■ QUÉ SE PIDE:
1. Responde estas preguntas sobre el texto acerca de los objetos de la casa.
(a) ¿A quién se atribuye la idea de que las herramientas del hombre cabían en la estantería blanca de una página?
(b) ¿De qué procedencia era el proyector frente al cual los sorprendía la noche?
(c) ¿Qué hacía girar el mecanismo de los anteojos plásticos?
2. Reescribe en forma de lista el párrafo del texto sobre los objetos de la casa que empieza con "Otras veces no es la muerte" y conserva sus datos principales.

■ EXTRACTO DE PÁGINA:

********************

Si la memoria fuera un charco donde se acumulan cosas viejas, si la educación sentimental tomara forma física y pudiera sedimentarse, hablar, volverse polvo, yo podría tocar —tocar de verdad, sin cerrar los ojos— los objetos de los cuales estaba llena mi casa. Las herramientas todas del hombre cabían, según Eliseo Diego, en la estantería blanca de una página; las mías deben reposar en un escaparate, en lo profundo de una gaveta de cartón, si ese armario no estuviera también instalado en el recuerdo, como la casa.
Solo ahora, después de un café rústico y nocturno, me da por recordar las prohibiciones de mi abuelo que, intransigente como un patriarca bíblico, alejaron para siempre de mí su colección de matrioskas, sus relucientes fosforeras, la Bohemia que anunciaba el fin de la guerra, las angulosas tijeras de su barbería.
Todo eso quedó atrás, en una parte del pueblo a la que no camino nunca: cuando la gente se muere —auguró García Márquez— sus cosas mueren con ellos.
Otras veces no es la muerte la que secuestra los objetos, sino la adultez y el vértigo. La noche nos sorprendía siempre, en mi casa, frente al cajón del proyector soviético. Luz amarilla, sólida, donde las figuras brotaban como fantasmas. Esos eran los ojos de la noche; los del día eran de manufactura americana: anteojos plásticos, cuyo mecanismo hacía girar un disco de cartón, descascarado por la humedad y las imágenes.
Eran mis simples e invariables utensilios, aquellos que iba a dar a mis hijos y estos a mis nietos.

********************

■ MUESTRA DE DATOS:

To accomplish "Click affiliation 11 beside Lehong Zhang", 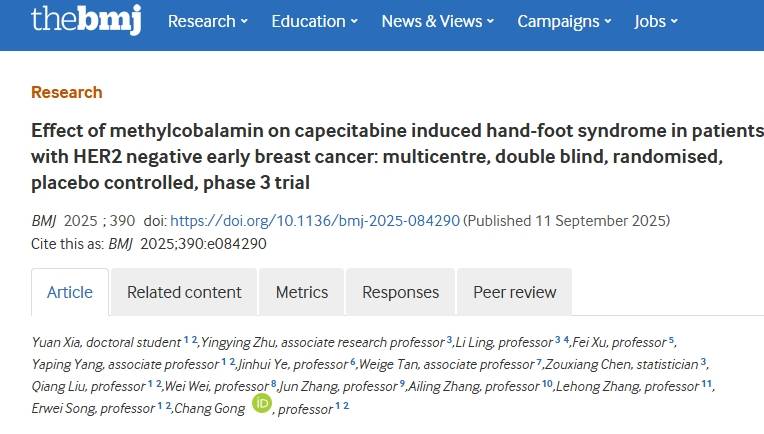I will click(x=707, y=384).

********************

■ RESPUESTAS:
1.
(a) A Eliseo Diego.
(b) Era soviético.
(c) Un disco de cartón.

2.
- No siempre es la muerte la que secuestra los objetos; a veces son la adultez y el vértigo.
- En la casa, la noche los sorprendía siempre frente al cajón del proyector soviético, cuya luz amarilla y sólida hacía brotar las figuras como fantasmas.
- De día usaban anteojos plásticos de manufactura americana, con un mecanismo que hacía girar un disco de cartón descascarado por la humedad y las imágenes.